Instructions to follow =>
If a line in the entries includes "удалить", show that line.

------ Provided data

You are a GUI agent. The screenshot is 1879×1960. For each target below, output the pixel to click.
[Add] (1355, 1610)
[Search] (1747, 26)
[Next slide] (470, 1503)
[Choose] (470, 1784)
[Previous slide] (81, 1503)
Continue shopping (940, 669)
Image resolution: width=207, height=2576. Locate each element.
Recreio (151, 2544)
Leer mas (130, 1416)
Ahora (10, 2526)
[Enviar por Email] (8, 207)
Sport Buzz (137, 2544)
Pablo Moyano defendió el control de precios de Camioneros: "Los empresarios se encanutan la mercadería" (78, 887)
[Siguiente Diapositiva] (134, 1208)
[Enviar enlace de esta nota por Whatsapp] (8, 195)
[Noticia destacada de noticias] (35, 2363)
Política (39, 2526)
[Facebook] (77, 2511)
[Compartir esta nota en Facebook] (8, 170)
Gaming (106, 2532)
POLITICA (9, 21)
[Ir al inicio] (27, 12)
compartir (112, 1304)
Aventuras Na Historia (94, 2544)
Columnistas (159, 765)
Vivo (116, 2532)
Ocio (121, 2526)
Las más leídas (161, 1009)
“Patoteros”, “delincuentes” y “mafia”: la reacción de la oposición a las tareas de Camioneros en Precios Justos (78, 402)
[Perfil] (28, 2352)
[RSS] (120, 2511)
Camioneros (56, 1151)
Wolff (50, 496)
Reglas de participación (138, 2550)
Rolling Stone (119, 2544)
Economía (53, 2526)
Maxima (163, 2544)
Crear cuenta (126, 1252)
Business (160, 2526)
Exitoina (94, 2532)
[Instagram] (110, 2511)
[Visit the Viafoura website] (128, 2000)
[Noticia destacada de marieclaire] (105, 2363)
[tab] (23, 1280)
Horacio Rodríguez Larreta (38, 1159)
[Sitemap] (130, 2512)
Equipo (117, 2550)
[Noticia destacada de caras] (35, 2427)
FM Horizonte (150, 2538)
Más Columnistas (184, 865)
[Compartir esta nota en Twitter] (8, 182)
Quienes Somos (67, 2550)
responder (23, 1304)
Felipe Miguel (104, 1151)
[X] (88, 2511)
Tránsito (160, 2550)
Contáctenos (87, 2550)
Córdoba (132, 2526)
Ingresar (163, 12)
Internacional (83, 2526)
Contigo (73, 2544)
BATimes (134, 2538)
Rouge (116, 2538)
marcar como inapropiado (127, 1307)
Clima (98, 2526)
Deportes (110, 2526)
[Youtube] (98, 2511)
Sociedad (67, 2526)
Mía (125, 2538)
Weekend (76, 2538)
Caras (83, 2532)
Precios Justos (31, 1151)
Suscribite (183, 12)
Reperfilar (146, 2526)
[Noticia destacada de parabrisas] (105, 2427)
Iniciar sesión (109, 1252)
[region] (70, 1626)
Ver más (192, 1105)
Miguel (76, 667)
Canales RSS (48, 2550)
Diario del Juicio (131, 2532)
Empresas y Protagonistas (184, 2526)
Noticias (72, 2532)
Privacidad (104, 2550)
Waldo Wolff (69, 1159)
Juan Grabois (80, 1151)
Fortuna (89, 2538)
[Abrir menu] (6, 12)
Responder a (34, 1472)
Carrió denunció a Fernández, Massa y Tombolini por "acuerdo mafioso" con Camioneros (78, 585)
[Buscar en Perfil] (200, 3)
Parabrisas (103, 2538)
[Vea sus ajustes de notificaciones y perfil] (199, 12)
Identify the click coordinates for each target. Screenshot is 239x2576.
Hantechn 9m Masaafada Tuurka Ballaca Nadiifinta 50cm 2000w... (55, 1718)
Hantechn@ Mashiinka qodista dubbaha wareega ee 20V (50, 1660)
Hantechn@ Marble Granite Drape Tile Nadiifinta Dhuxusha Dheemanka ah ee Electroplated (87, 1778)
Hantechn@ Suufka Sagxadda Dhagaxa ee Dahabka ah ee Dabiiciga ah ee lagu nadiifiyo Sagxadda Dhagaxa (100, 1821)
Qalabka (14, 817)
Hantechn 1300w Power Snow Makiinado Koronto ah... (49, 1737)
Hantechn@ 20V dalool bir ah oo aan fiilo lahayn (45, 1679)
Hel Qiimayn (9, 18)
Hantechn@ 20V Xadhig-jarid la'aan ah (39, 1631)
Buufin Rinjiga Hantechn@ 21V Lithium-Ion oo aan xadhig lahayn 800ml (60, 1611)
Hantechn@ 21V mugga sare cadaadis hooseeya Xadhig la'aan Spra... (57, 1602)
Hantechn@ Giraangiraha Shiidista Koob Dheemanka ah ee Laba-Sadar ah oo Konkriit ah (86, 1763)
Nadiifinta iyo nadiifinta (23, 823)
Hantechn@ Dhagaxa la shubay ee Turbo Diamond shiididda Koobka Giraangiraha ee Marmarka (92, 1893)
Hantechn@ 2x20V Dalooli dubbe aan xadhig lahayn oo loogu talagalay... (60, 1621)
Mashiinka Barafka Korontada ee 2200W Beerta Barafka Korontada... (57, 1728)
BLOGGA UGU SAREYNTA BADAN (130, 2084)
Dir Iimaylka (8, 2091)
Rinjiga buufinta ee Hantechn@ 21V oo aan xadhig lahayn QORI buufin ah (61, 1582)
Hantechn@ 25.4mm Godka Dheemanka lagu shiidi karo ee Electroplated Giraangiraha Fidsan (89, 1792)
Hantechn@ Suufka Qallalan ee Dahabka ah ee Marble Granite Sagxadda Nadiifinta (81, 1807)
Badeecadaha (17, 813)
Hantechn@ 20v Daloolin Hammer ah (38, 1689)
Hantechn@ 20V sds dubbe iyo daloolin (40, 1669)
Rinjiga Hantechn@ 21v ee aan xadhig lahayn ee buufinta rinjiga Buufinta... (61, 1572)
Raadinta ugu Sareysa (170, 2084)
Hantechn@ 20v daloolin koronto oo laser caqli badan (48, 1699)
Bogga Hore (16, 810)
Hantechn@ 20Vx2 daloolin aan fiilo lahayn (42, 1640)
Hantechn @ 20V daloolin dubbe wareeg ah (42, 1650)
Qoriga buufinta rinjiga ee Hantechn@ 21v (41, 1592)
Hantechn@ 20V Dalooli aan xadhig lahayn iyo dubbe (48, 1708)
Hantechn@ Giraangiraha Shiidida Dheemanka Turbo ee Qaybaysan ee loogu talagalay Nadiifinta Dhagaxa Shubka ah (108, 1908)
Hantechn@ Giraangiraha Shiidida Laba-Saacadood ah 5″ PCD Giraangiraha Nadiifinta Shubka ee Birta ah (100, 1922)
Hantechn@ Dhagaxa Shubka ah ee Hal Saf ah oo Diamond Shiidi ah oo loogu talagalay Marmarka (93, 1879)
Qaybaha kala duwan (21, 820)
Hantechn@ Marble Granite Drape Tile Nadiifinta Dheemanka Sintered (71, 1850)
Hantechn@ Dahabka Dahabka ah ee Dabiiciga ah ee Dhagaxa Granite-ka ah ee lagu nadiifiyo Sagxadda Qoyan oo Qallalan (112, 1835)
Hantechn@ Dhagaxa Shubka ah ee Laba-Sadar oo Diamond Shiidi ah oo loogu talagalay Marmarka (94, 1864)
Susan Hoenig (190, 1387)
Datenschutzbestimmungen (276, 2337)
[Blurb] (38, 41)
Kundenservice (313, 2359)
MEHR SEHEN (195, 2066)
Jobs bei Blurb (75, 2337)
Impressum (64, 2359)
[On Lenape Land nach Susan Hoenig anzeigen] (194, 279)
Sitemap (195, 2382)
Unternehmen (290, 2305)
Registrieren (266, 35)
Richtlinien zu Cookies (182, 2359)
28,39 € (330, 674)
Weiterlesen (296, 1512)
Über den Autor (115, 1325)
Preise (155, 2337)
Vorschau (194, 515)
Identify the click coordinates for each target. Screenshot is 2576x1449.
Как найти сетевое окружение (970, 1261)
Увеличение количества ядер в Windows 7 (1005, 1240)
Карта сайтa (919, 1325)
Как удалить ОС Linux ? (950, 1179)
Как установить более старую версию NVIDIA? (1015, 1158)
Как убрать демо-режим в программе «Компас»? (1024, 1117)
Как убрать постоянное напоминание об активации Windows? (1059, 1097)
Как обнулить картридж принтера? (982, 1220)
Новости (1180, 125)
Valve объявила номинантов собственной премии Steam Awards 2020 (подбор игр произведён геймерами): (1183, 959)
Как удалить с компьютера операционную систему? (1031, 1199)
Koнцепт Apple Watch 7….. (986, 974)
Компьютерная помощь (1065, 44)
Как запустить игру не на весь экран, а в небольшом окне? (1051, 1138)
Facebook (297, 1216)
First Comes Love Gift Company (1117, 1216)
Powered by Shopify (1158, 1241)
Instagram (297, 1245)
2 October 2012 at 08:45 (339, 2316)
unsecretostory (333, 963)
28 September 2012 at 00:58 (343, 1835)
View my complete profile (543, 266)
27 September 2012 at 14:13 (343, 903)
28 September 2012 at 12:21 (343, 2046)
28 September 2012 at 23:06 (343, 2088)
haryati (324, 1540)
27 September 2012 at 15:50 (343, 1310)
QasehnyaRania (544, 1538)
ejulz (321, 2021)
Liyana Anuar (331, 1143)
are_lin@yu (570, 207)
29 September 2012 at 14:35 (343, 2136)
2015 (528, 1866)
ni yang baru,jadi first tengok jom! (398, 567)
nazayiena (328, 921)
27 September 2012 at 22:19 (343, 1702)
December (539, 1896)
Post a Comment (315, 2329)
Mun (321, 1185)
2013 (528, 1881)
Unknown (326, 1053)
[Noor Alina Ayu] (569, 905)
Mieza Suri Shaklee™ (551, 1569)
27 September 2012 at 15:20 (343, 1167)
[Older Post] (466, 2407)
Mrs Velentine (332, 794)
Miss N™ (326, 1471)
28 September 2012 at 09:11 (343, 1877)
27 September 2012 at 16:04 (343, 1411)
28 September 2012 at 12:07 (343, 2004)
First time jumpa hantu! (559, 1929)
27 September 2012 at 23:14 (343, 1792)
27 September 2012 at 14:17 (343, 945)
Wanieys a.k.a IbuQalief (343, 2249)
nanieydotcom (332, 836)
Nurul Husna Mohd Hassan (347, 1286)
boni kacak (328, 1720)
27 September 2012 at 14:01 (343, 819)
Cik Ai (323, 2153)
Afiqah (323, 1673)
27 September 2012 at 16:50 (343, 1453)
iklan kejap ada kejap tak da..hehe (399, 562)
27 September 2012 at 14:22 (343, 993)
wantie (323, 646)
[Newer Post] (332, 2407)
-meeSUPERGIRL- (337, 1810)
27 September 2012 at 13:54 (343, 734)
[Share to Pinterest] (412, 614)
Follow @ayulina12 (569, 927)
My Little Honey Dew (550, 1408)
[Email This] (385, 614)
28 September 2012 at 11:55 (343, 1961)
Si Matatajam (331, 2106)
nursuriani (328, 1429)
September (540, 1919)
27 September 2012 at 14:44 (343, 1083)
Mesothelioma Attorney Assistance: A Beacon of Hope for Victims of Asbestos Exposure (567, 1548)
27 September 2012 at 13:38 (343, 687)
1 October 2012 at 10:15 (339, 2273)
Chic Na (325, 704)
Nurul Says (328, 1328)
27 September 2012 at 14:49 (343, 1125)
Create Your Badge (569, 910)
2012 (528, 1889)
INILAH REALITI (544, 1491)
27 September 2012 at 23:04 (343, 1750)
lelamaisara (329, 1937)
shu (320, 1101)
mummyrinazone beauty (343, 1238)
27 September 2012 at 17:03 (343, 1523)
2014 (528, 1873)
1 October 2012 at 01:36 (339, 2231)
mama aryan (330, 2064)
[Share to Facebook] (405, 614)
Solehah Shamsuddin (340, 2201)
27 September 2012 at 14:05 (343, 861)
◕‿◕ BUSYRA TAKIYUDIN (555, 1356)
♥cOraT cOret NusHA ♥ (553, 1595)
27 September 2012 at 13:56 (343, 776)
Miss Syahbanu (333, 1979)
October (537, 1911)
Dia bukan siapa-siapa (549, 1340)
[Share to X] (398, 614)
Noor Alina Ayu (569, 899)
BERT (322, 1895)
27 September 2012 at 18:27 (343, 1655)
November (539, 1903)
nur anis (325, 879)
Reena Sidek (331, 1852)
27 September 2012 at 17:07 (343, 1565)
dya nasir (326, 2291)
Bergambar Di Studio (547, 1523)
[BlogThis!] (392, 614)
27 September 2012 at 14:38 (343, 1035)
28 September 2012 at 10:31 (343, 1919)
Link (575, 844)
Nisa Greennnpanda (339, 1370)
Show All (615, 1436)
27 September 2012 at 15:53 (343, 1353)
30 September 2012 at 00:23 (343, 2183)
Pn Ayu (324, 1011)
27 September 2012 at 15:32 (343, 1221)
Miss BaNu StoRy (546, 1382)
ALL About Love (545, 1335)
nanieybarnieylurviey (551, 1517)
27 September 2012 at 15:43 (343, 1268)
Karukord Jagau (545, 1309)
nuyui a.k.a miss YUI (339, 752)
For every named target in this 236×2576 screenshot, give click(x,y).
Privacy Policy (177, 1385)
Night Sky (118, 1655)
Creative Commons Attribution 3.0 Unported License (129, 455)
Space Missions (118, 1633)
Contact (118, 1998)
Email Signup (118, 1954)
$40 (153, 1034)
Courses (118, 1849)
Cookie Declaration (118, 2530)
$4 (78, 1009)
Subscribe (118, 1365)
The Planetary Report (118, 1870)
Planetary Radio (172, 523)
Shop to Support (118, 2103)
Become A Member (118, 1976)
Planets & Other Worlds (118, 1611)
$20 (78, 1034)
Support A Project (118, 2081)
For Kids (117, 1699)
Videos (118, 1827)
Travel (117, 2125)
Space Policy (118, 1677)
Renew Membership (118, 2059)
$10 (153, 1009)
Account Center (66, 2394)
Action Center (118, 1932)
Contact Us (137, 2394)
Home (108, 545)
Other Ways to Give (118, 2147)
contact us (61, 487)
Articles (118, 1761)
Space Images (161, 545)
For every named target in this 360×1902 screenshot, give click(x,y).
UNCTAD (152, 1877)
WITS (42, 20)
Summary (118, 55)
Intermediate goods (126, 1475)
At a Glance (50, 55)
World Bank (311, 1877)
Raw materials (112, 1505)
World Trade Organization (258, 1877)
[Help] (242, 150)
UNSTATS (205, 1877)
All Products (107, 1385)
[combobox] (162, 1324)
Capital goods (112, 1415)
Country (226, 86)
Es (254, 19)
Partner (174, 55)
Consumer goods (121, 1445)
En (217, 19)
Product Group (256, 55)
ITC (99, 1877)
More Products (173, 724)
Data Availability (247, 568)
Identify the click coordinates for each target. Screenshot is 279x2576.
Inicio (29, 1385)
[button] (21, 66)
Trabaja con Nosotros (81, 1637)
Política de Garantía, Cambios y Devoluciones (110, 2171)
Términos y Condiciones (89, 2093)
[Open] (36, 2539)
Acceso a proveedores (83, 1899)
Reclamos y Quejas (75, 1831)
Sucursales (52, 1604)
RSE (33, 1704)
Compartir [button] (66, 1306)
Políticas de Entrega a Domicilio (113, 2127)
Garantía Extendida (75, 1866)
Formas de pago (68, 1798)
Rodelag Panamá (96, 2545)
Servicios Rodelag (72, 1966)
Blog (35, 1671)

------------

Exercise response =>
Как удалить ОС Linux ? (950, 1179)
Как удалить с компьютера операционную систему? (1031, 1199)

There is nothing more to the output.